A transvestite is someone who dresses in clothing that differs from the sex assigned at birth for self-expression, personal pleasure, or both. This may include cross dressers, drag queens or kings, and other people who may exhibit components of a transgender identity. Historically, this term has been more clinical and used to describe individuals who sought medical intervention (hormones or surgery) for gender affirmation. Today, this term has become more inclusive and less pejorative. It can be shortened to transsexual, but some people prefer the more inclusive terms of transgender or gender nonconforming.

Gender Expression

Gender expression is how you show your gender publicly, such as through clothing, hairstyles and behaviour. It can also include the name you choose and how others refer to you, as well as your body language.

Your gender expression can differ from your internal gender identity, but they are not the same thing. People who are transgender often have a different gender expression than the one they were assigned at birth, and this is okay.

Many transgender individuals use gender-affirming care, which includes treatments or procedures that align their physical features with their gender identity. This may include chest binders, voice therapy or surgery to modify genitalia or body hair.

The LGBTQ2S+ acronym stands for lesbian, gay, bisexual (or bi), transgender, queer or questioning, and two-spirit people. It’s an inclusive term that reflects the diversity of sexual orientations and gender identities.

Gender Differences

People who dress in clothing that differs from their sex at birth are referred to as transgender. While it may be confusing, the terms transgender and transvestite are not synonymous.

Transvestite is a word that should not be used to describe someone who performs in drag. Drag queens are typically women who wear feminine clothing and act as a woman, while drag kings are men who wear masculine clothing and perform male sexual acts.

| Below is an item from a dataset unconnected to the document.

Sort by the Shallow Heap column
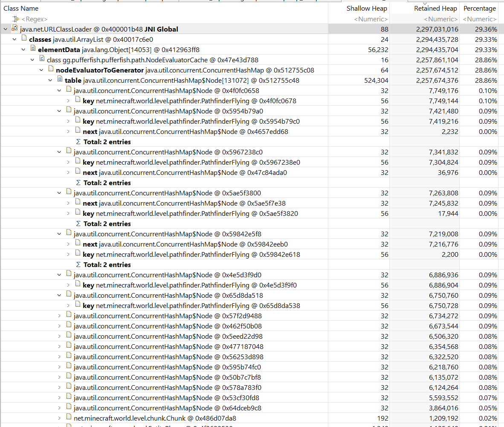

People who engage in transvestism as part of a lifestyle usually keep their activities private and are not distressed by their behavior. However, there is a condition known as transvestic fetishism, which involves a person wearing clothing that is associated with erotic fantasies and causes distress or interferes with work and social life.

Some transvestites are able to seek help for their condition through counseling and other support groups. Others are referred to psychologists for treatment. The LGBT community has been vocal about the need to address these problems and is hopeful that societal attitudes will change.

Gender Stigma

Gender stigma can manifest as prejudice, rejection and discrimination. It can take a variety of forms: lawmakers who use anti-transgender rhetoric to score cheap political points; family, friends or coworkers who reject trans people because of their gender identity or expression; and strangers who harass, bully or commit serious violence against trans individuals.

Stigma can lead to stress, which can have adverse health consequences. Interventions designed to reduce stigma among transgender and gender-diverse people accessing healthcare should be multi-level, addressing stigma at the individual (e.g., stigma management and coping), interpersonal (e.g., healthcare provider attitudes) and structural (e.g., policies that impede access to gender affirming healthcare) levels.

In the Thai context, biological sex, gender and sexuality are often conflated, and the term “people of diverse gender” can be used to refer to all SGM. However, this is a misrepresentation of the situation and may lead to stigma and misunderstandings. Future research should clearly distinguish between the terms sex, gender and sexual orientation.